App developers have been embedding ad-code into their apps as a way to help defray the costs of development, but some developers simply use their apps as a borderline-abusive platform solely to launch ads on mobile devices.
They generate frequent, large, intrusive ads and literally hide their app icons in the launcher in order to make it difficult for you to find and remove them. Several of them go a step further by disguising themselves in the phone’s App settings page.
According to the Play Market pages for these apps, more than 1.3 million devices worldwide have installed at least one of them.
For example, the app free.calls.messages (Flash On Calls & Messages – aka Free Calls & Messages – shown below) engages in some clever trickery to prevent users from uninstalling the app.
When first launched, the app displays a message that says “This app is incompatible with your device!” You might think that the app has crashed, because, after this “crash,” the app opens the Play Store and navigates to the page for Google Maps, to mislead you into thinking that the ubiquitous Maps app is the cause of the problem. It is not. This is a ruse.
The app then hides its own icon so it doesn’t show up in the launcher’s app tray. Others in the list hide their icon, too: Some do this on the first launch, while others simply wait for a while after you install the app.
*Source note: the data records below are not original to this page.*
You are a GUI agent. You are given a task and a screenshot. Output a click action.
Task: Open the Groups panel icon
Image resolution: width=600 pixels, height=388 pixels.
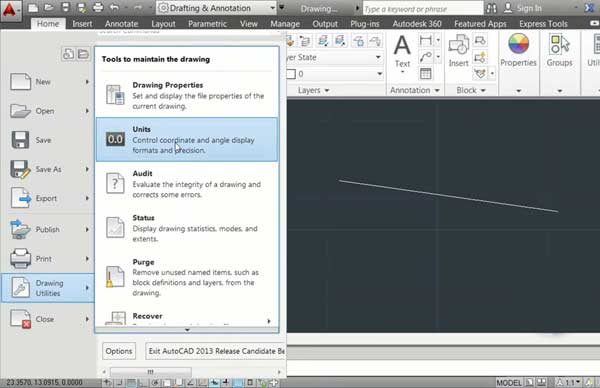pos(559,51)
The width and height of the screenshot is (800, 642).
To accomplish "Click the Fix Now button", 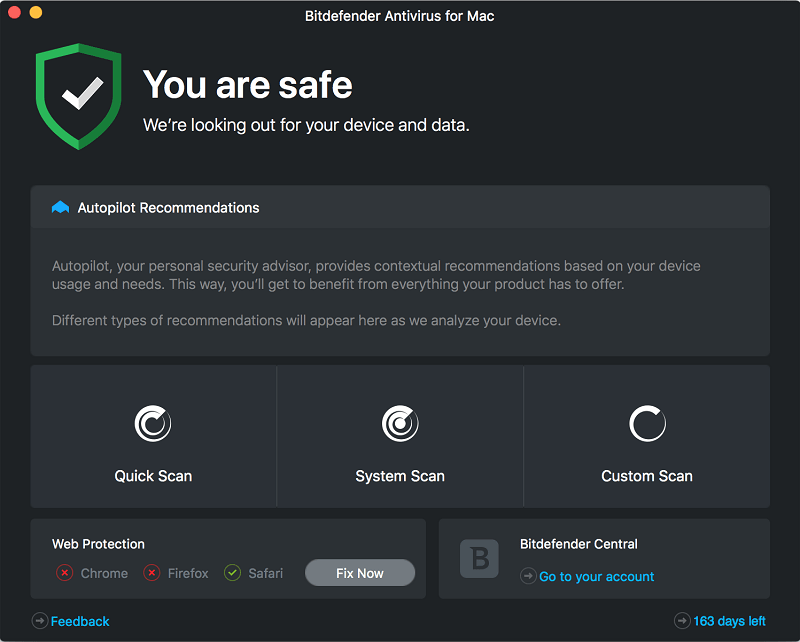I will 360,573.
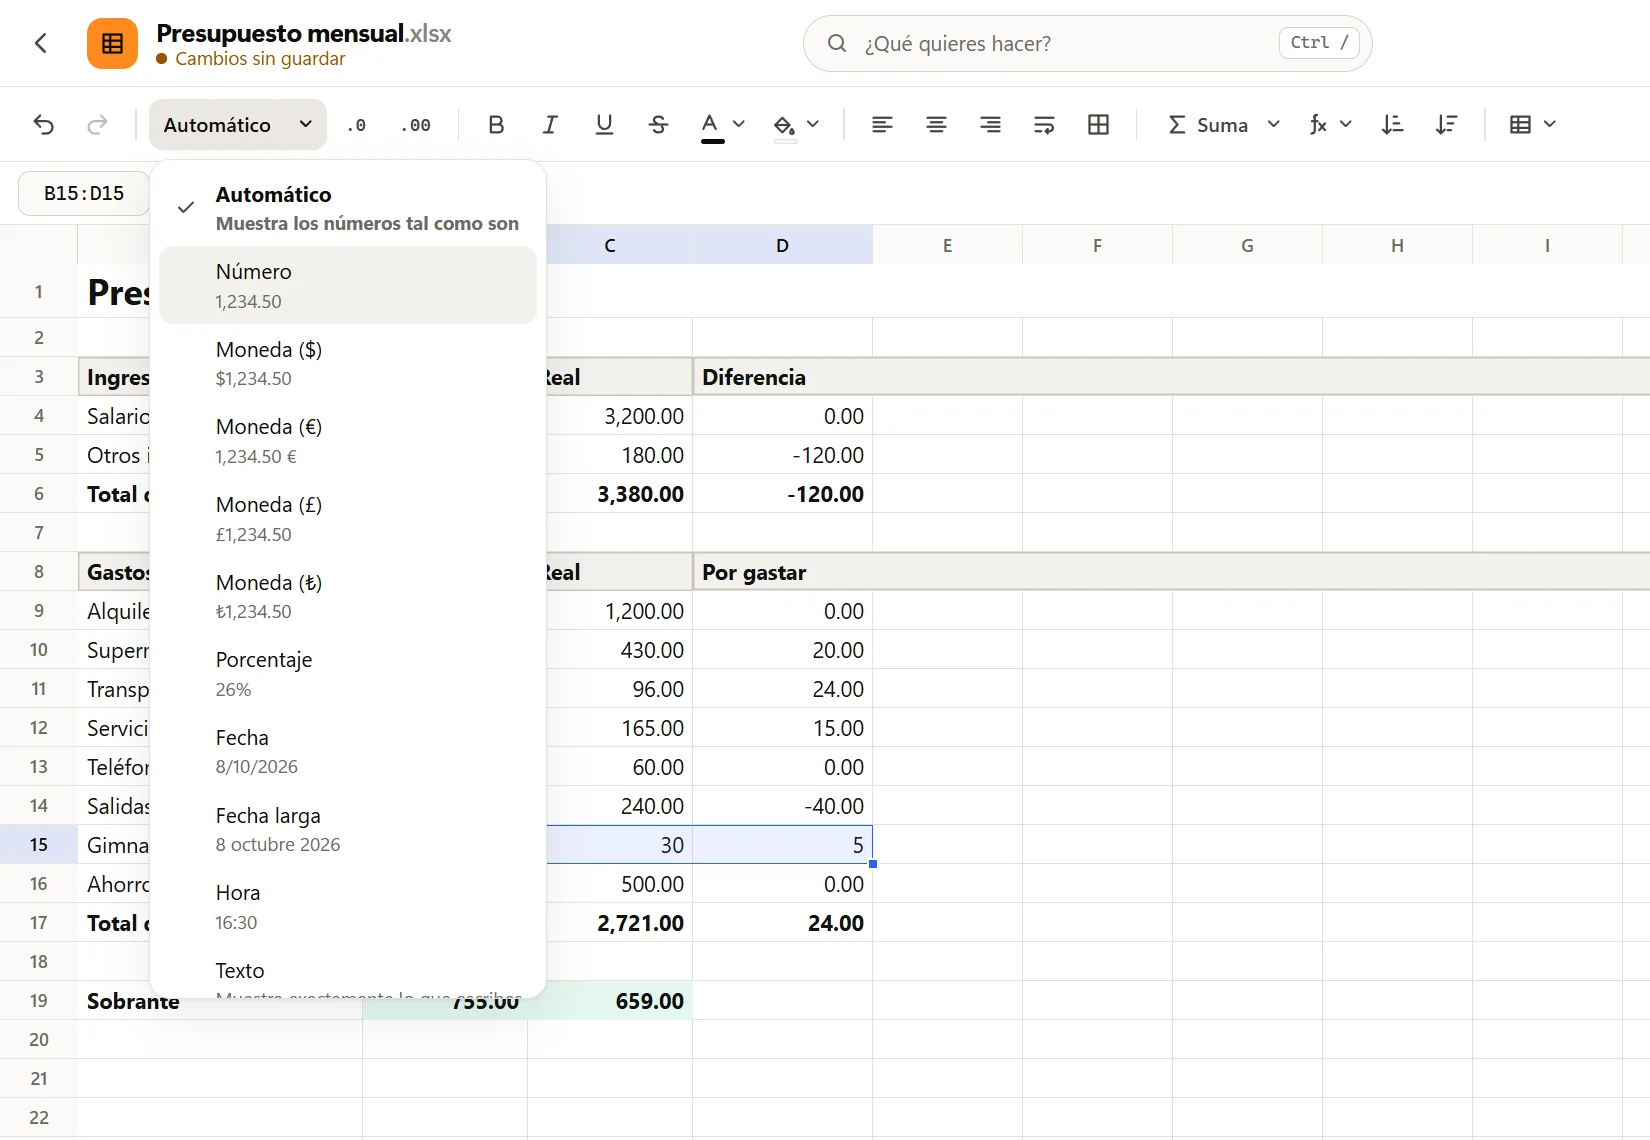Click the back arrow button
Screen dimensions: 1650x1140
click(x=41, y=43)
SophosLabs has also observed these apps pulling a different dirty trick: using one name and icon for the application (which is visible in the phone’s Apps settings page), and a different name and icon for the Main Activity (the running app window).
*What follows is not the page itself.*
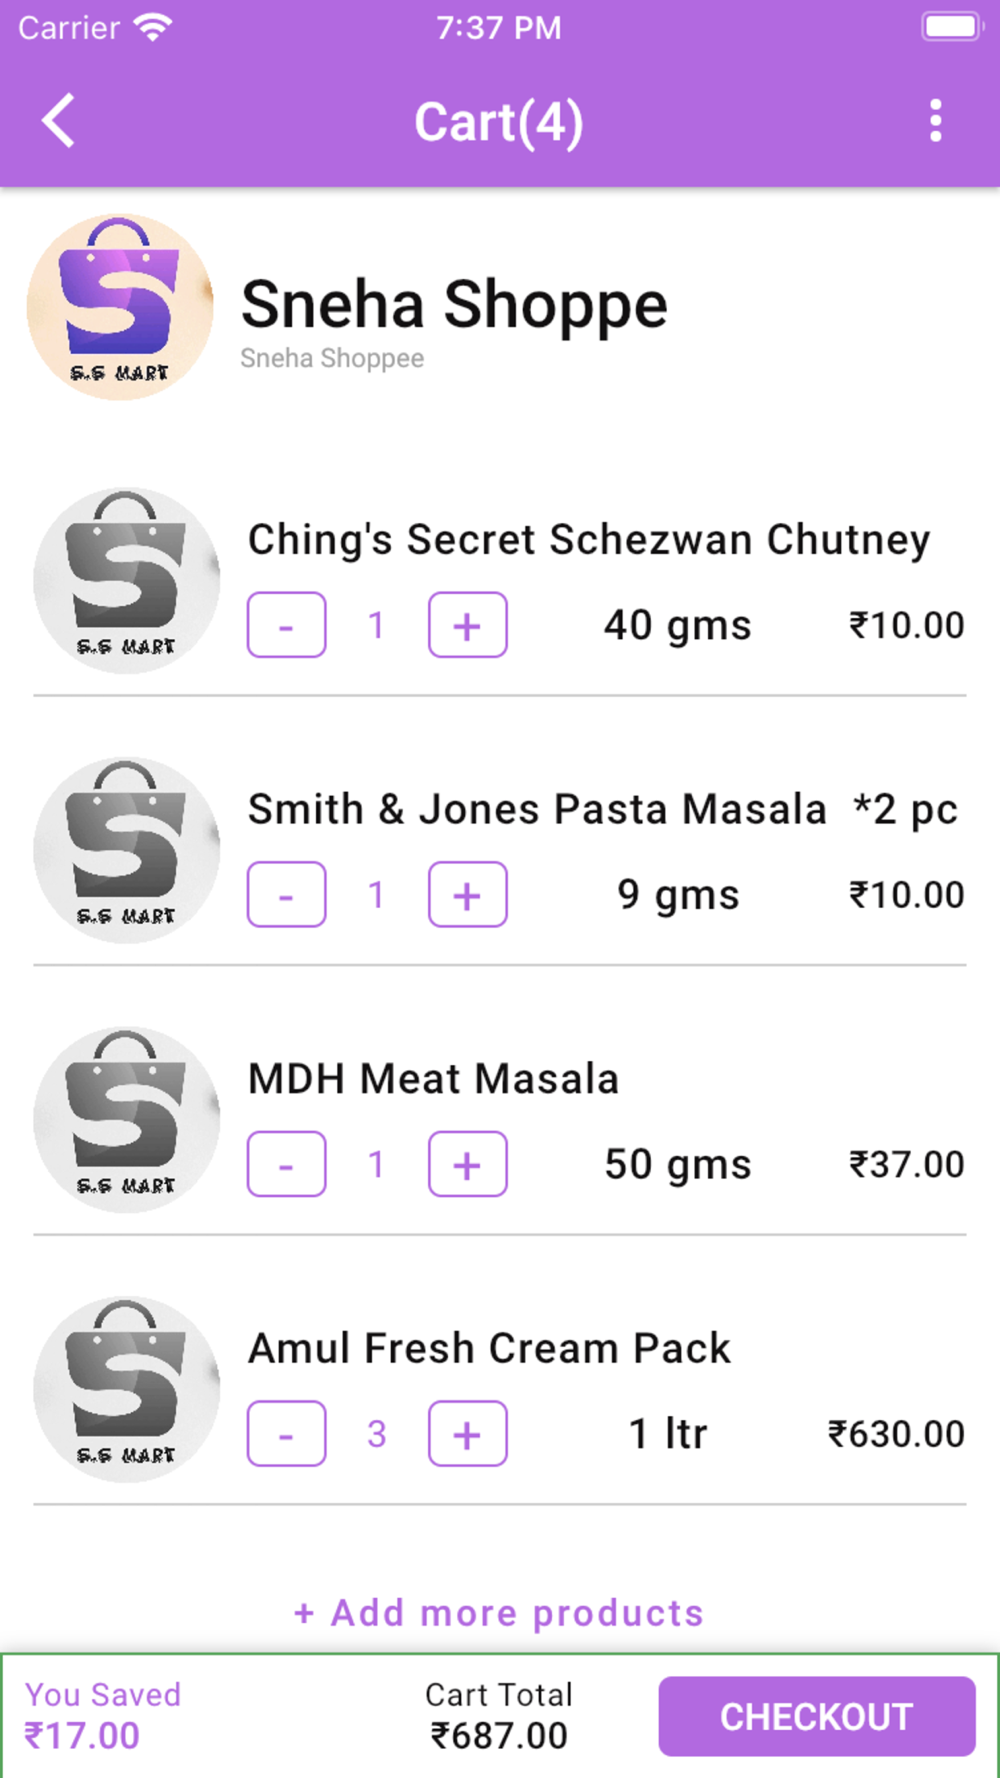Tap MDH Meat Masala product image
The image size is (1000, 1778).
126,1120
Nine out of the batch of 15 apps used deceptive application icons and names, most of which appeared to have been chosen because they might plausibly resemble an innocuous system app. (The app icon is still visible in the phone’s “gear” Settings menu, under Apps.)
By hiding their launcher icon, and using an application icon and name that resembles a system app, these apps make a convincing case to a casual observer that there’s nothing unusual installed on the phone.
Other apps make use of a library, called koolib, that installs a service to hide the icon after a predetermined time after the installation of the app.
The package names of the 15 apps are here:
Package Name | Installs | Published |
free.calls.messages | 1,000,000+ | Jan 2019 |
com.a.bluescanner | 10,000+ | May 2019 |
com.bb.image.editor | 10,000+ | May 2019 |
com.cc.image.editor | 100,000+ | June 2019 |
com.d.bluemagentascanner | 10,000+ | June 2019 |
com.doo.keeping | 1,000+ | May 2019 |
com.e.orangeredscanner | 10,000+ | July 2019 |
com.hz.audio | 10,000+ | June 2019 |
cos.mos.comprehensive | 10,000+ | April 2019 |
com.garbege.background.cutout | 10,000+ | July 2019 |
com.hanroom.cutbackground | 50,000+ | July 2019 |
com.jiajia.autocut.photo | 100,000+ | July 2019 |
com.jiakebull.picture.background | 50,000+ | July 2019 |
com.fruit.autocut.photo | 10,000+ | July 2019 |
com.huankuai.autocut.picture | 10,000+ | July 2019 |
Most of these apps were presented to the user as one kind of utility app or another. QR code readers, image editors, backup utilities, a phone finder, and most ironically. a utility ostensibly to scrub your phone of private data. The apps further disguised themselves using a name representing a harmless app, such as Google Play Store, Update, Back Up, or Time Zone Service. These names appear only in the phone’s settings.
All of these apps appeared during this calendar year. The oldest one among these, free.calls.messages, was published in January; Two months after it appeared, it had more than a million installs. Although these apps were uploaded to the market by different publisher accounts, many shared similar code structure, UI, package names, and behavior — too many for it to be considered a coincidence.
SophosLabs notified Google about these apps in July and they have been taken down.
The usual advice is do not to download trivial utility apps because they seem nifty and free—they’re free for a reason.